December 09, 2011

Eurozone countries sign-up to closer ties

French President Nicolas Sarkozy

Leaders of the European Union’s 27 countries failed to agree to change the EU’s treaties in order to impose tighter fiscal rules on the eurozone and instead chose to create a new intergovernmental treaty which will probably have less teeth and be negotiated only among 23 members.
Despite the division – which will leave Britain out of the new pact, with the Czech Republic, Hungary and Sweden still weighing participation – Mario Draghi, the European Central Bank president, signalled his approval, a key vote of confidence that could allow the ECB to move more aggressively in eurozone bond markets.

“It’s going to be the basis for a good fiscal compact and more discipline in economic policy in the euro area members,” Mr Draghi said after nearly 10 hours of meetings that finally broke up at 5am local time.
Still, without agreement among all 27 countries, it remained unclear how the new fiscal rules the summit leaders promised to follow would be enforced. EU institutions – most importantly, the European Commission, which oversees and passes judgement on such rules in Brussels – legally cannot have a formal role in any agreement outside the EU treaties.

José Manuel Barroso, the Commission president, said he believed there were ways to work around such legal prohibitions, but senior EU officials acknowledged it would be difficult to give Brussels new powers over eurozone national budgets outside the EU treaties, and diplomats expressed concern financial markets would not see the new pact as credible.
In the end, diplomats said, it was the UK that became the biggest stumbling block to a deal between all 27 countries, with Britain’s prime minister David Cameron holding out for hours in the hope of getting concessions for the UK’s financial services industry.
“Very simply, in order to accept the reform of the treaty at 27, David Cameron asked for what we thought was unacceptable: a protocol to exonerate the UK from financial services regulation,” said Nicolas Sarkozy, the French president. “We could not accept this as at least part of the problems [Europe is facing] came from this sector.”
Several diplomats said Mr Cameron emerged from Friday morning’s negotiations deeply wounded, angering fellow EU leaders and getting no trade-offs for British interests.
“This is going to cost the UK dearly,” said one senior EU official. “They have antagonised everyone.”
Mr Cameron defended his hard-line stance in a hastily-called news conference following the summit, and insisted that he had not ruptured relationships with his counterparts.

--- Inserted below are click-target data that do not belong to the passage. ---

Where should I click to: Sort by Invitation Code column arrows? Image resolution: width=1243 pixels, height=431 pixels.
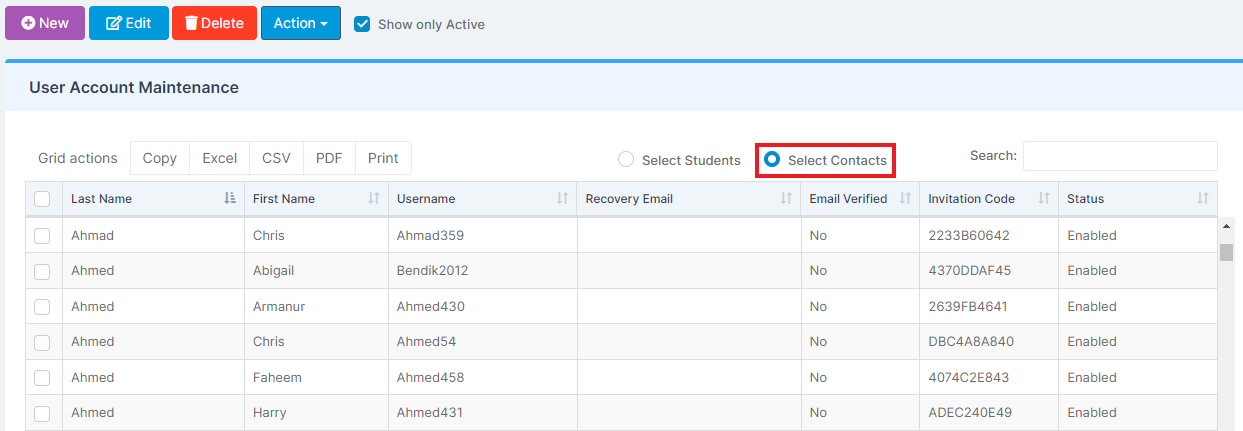tap(1044, 199)
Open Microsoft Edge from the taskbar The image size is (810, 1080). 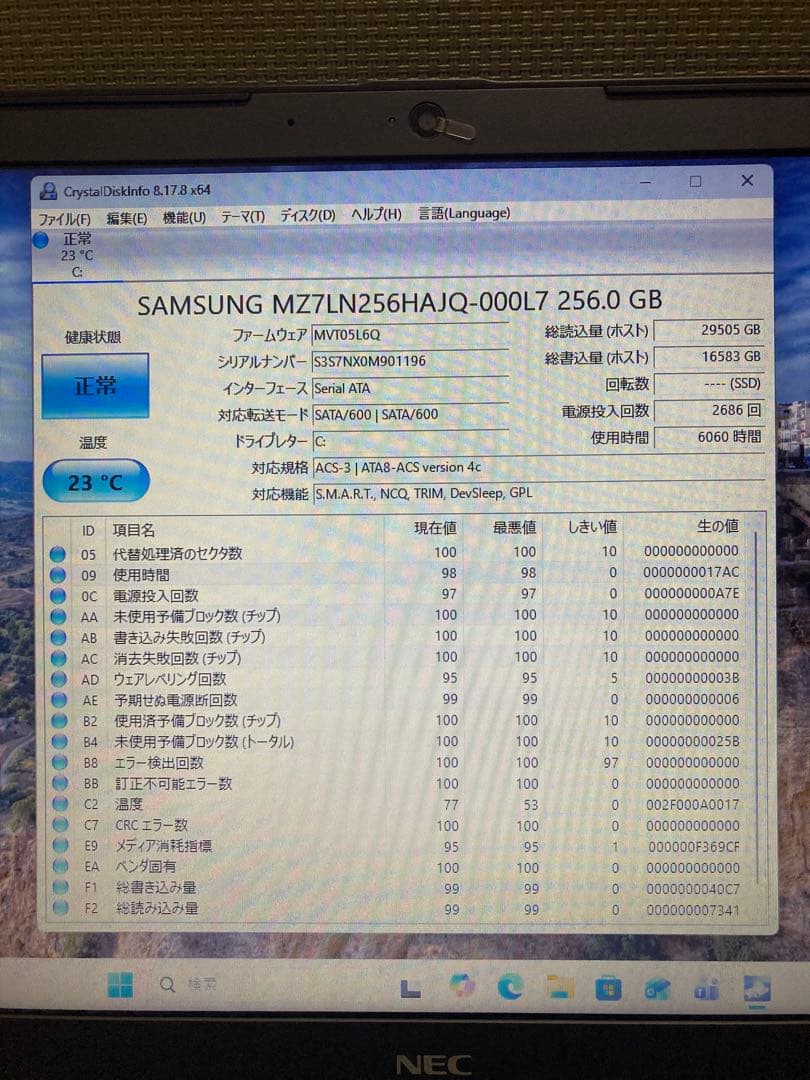click(511, 988)
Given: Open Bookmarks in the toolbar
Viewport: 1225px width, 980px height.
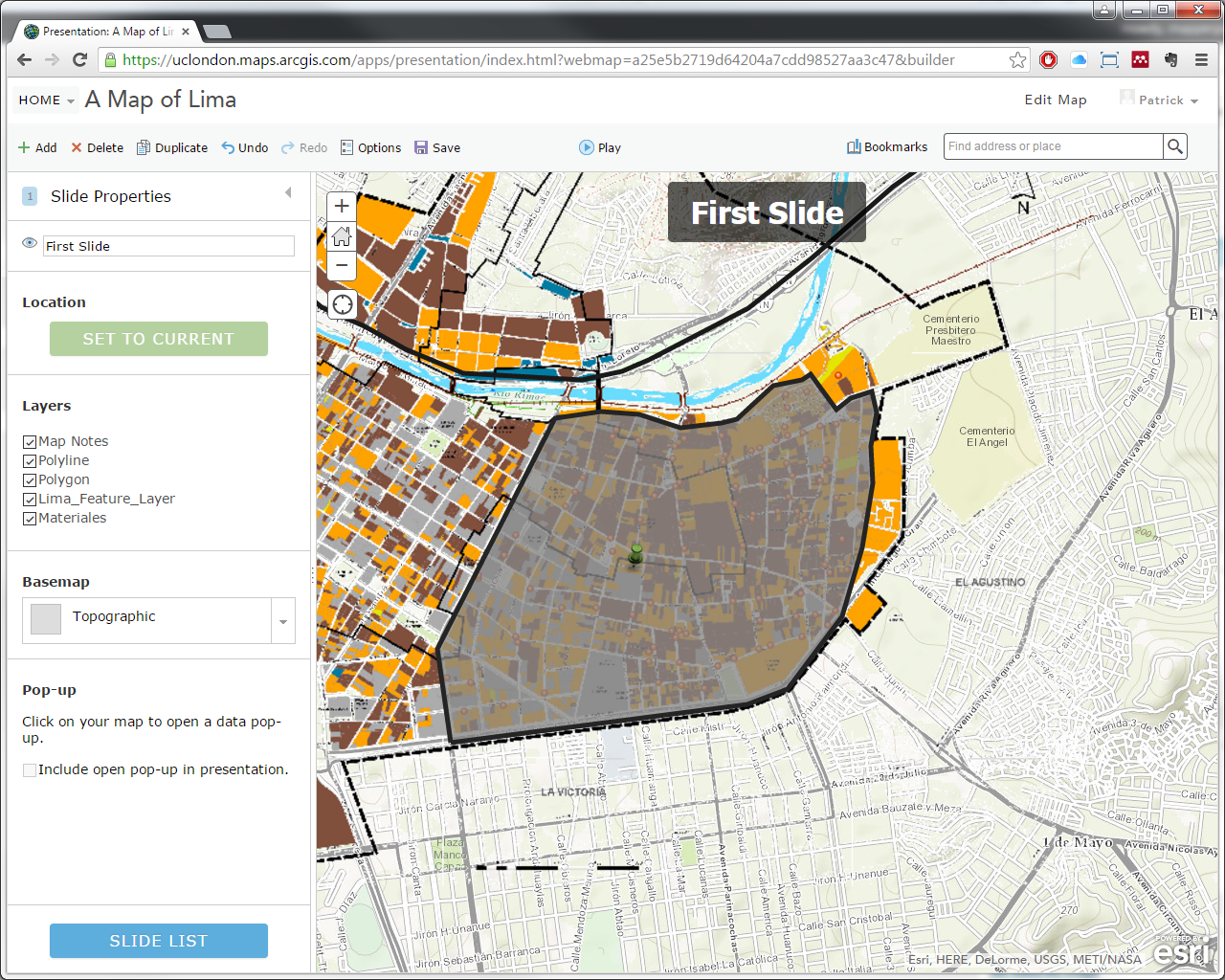Looking at the screenshot, I should [x=886, y=147].
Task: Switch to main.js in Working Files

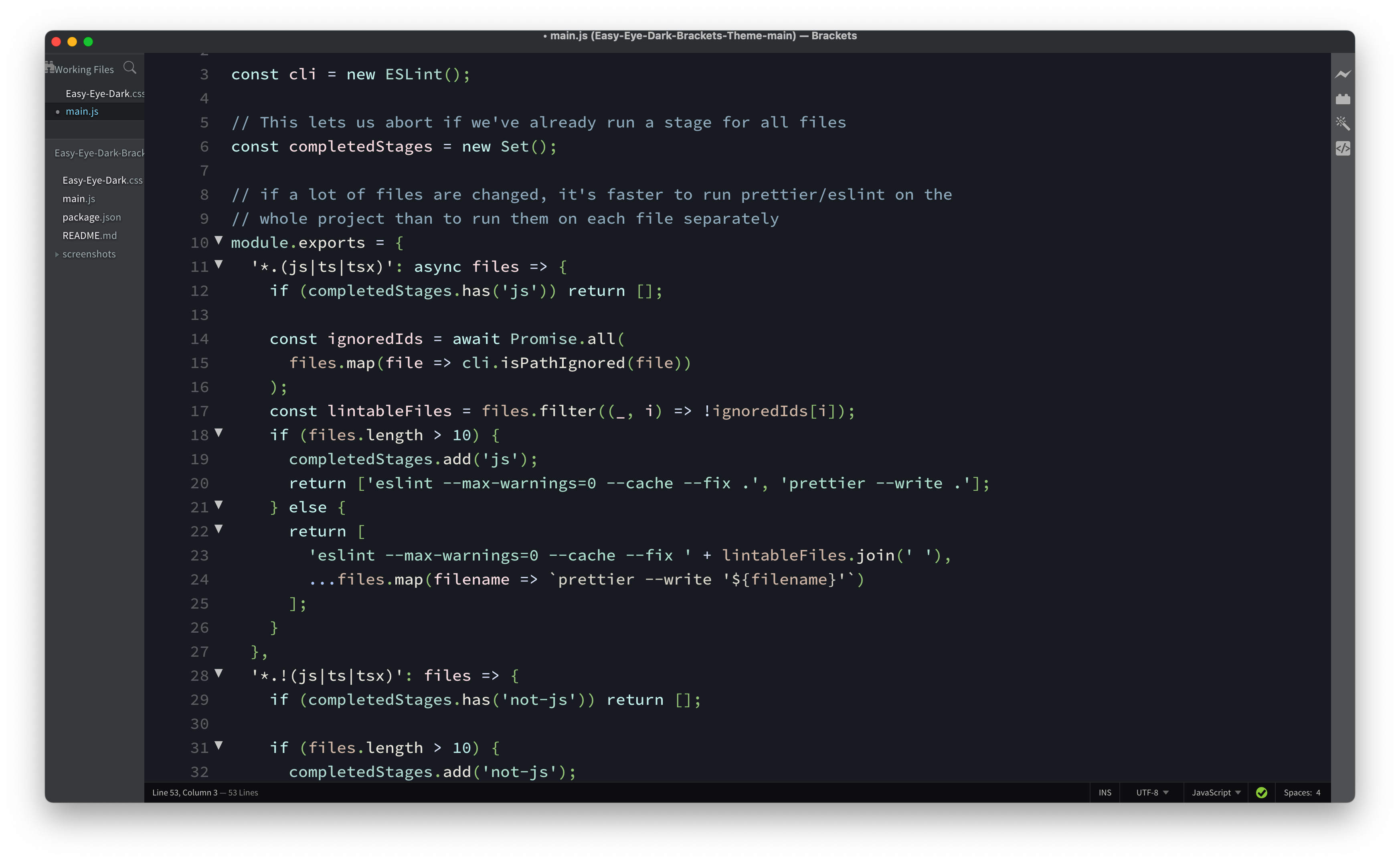Action: point(82,111)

“I had to pursue very doggedly what was in British national interest,” Mr Cameron said. “It is sometimes the right thing to say, ‘I cannot do that, it is not in our national interest, I don’t want to put that in front of my parliament because I don’t think I can recommend it with a clear conscience, so I am going to say no and exercise my veto’.”
Herman Van Rompuy, the European Council president, sought to highlight new short-term efforts agreed on Thursday night – the first evening of the two-day summit – including €200bn in new EU funding for the International Monetary Fund, which will come from eurozone countries and some non-euro members, including the UK.
The cash is expected to go into a new IMF fund to help countries struggling to deal with the growing liquidity freeze.

EU leaders are expected to seek contributions from other countries outside Europe, and Christine Lagarde, the IMF managing director, said the money would be used to support the Fund’s “global membership” – a key requirement for the UK, which does not want the aid specifically targeted to the eurozone. “These resources will enhance the IMF’s capacity to fulfil its systemic responsibilities in support of its global membership,” Ms Lagarde said in a statement.
But other short-term measures that Mr Van Rompuy had proposed ahead of the summit – including running two eurozone bail-out funds in tandem to increase EU rescue resources, and giving the eurozone’s new €500bn rescue facility access to ECB funding – were either rejected or set aside for later debates.
As expected, EU leaders also decided to excise language in the rules governing the new rescue fund, called the European Stability Mechanism, that would have required bondholder losses in eurozone countries deemed insolvent.

“Our first approach to [bondholders]…is now officially over,” Mr Van Rompuy said. The ESM, which originally was to come into force in mid-2013, will now begin operation in July, officials said.
The text of the new intergovernmental treaty is expected to be completed by March, with complex national ratifications to follow. Mr Sarkozy said that while the intergovernmental treaty amounted to a “lighter” reform, it could also be quicker. Full-bore EU treaty change can take years, and Mr Van Rompuy said the new treaty could be completed much more quickly.